Questionnaire: Are you a gardener?
57From my book, "Gardening Is A State Of Mind"
There are two sorts of people in this world; gardeners and the lost. The lost are the sort of people that come with built-in lifestyle clichés and sleazy TV shows attached. They can therefore be enthusiastically ignored. The question is,
ARE YOU A GARDENER?
You may agree to any or all answers.
Do you always water the kids and mulch the spouse before going to bed?
- Yes.
- Sorry, I have to breastfeed the Pittosporum.
- No, the Agapanthus usually does that.
- Bed?
Do you sometimes forget to fertilize the neighbors?
- Never.
- I think I overdid it.
- I prefer organic, free range, neighbors.
- Neighbors?
Is the ferny water feature in your office starting to attract adverse comment?
- There does seem to be an issue about seasonal flooding.
- The hydroelectric plant is paying for my geraniums.
- The main problem is landslides.
- It’s an anti-erosion measure.
Have the people at the local nursery developed a sudden profound interest in the afterlife?
- Yes.
- Yes, but perhaps not their own afterlife.
- Do people have to pray when I buy petunias?
- Well, the cash register receipt does say, “Repent Now!”… although that’s after tax, I notice.
Have foreign governments expressed concern at the expansion of your rockery?
- Yes, but you’d think they’d appreciate a distraction.
- The Swiss have.

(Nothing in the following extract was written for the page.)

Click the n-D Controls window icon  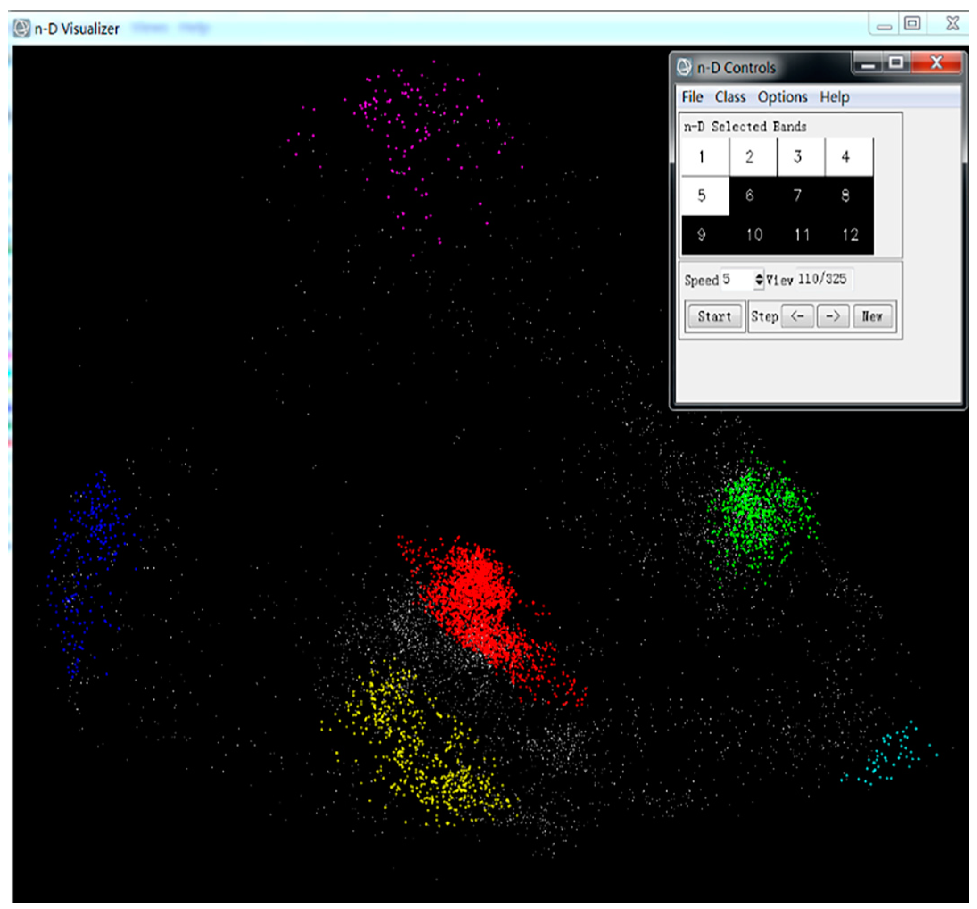[x=684, y=67]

Apparently their Alps are jealous.
- So a few alyssums got a bit frisky.
- Well, who needed the Indian Ocean anyway?
What is your understanding of the description “jungle”?
- That place my partner lives in.
- I can’t answer that one, because the kudzu has taken out an injunction. Also several villages.
- A jungle is that part of the bedroom where the rainforest is.
- According to the maidenhair and the crocodiles, it’s the bathroom.
Indoor gardening is:
- An excuse to put the Sahara to shame.
- A refreshing way of preventing the indoors.
- Difficult, because the ferns prefer political documentaries.
- Eventually, a way of providing new furniture.
People are:
- Difficult to transplant.
- Usually better in hanging baskets.
- Things with inadequate foliage.
- So-so as compost.
Other gardeners are:
- Territorial rivals; I train my geraniums to hunt them down.
- Pleasantly avoidable.
- Valuable allies in one’s effort’s to hide/destroy civilization.
- Preferably sexy.
Pruning requires what skills?
- Abstinence, or non-secateur.
- The ability to enter the garden.
- No skills, just the lust to kill.
- A degree in astronomy, infinite patience with textbooks, and a lack of morals.
Vegetable gardens are:
- Places where carrots can laugh at you.
- Terrible wastelands full of anarchic beetroot.
- The domain of Parsnip Warlords.
- The reason I’m now largely carnivorous.
Garden games are popular. Which do you prefer?
- That one where you have to try and find the house.
- Golden Poker.
- Hide and Leek.
- Pumpkin Racing.
Your friends (you remember them) think of your garden as:
- The main reason they don’t have to worry about your funeral expenses.
- A useful place to lose Great-Aunt Hermantrude.
- Interesting, because you seem to be alive, in some way.
- Dangerous, because of the nasturtiums.
Your friends wish you had a garden because:
- They think the dog looks slightly over-planted.
- The Atlas Spruce trees don’t go with the furniture in your bed sit.
- You keep grafting things onto the car.
- You keep getting arrested for trying to grow radishes in pedestrians.
Score 1 for each answer numbered 1, 2 for 2, etc. Maximum possible score is 140. If you scored above this number, congratulations, but your calculator doesn’t work. If you scored below zero, may I suggest immediate taxidermy, before anyone suspects.
0-20
Your role in the garden is likely to be passive, if nutritious.
21-50
That Kentia palm had friends, you know. Powerful friends.
51-70
Make up your mind. The celery will leave you, if you can’t be more decisive.
71-100
Don’t turn in the watering can just yet. You may be able to perform some useful task, like being a mobile vase.
101-120
Much better. Nobody ever knew about that agapanthus, did they? The fools. They never suspect the gardener.
121-140
Well done. You may not be a member of the human race any more, but you didn’t ask to join anyway.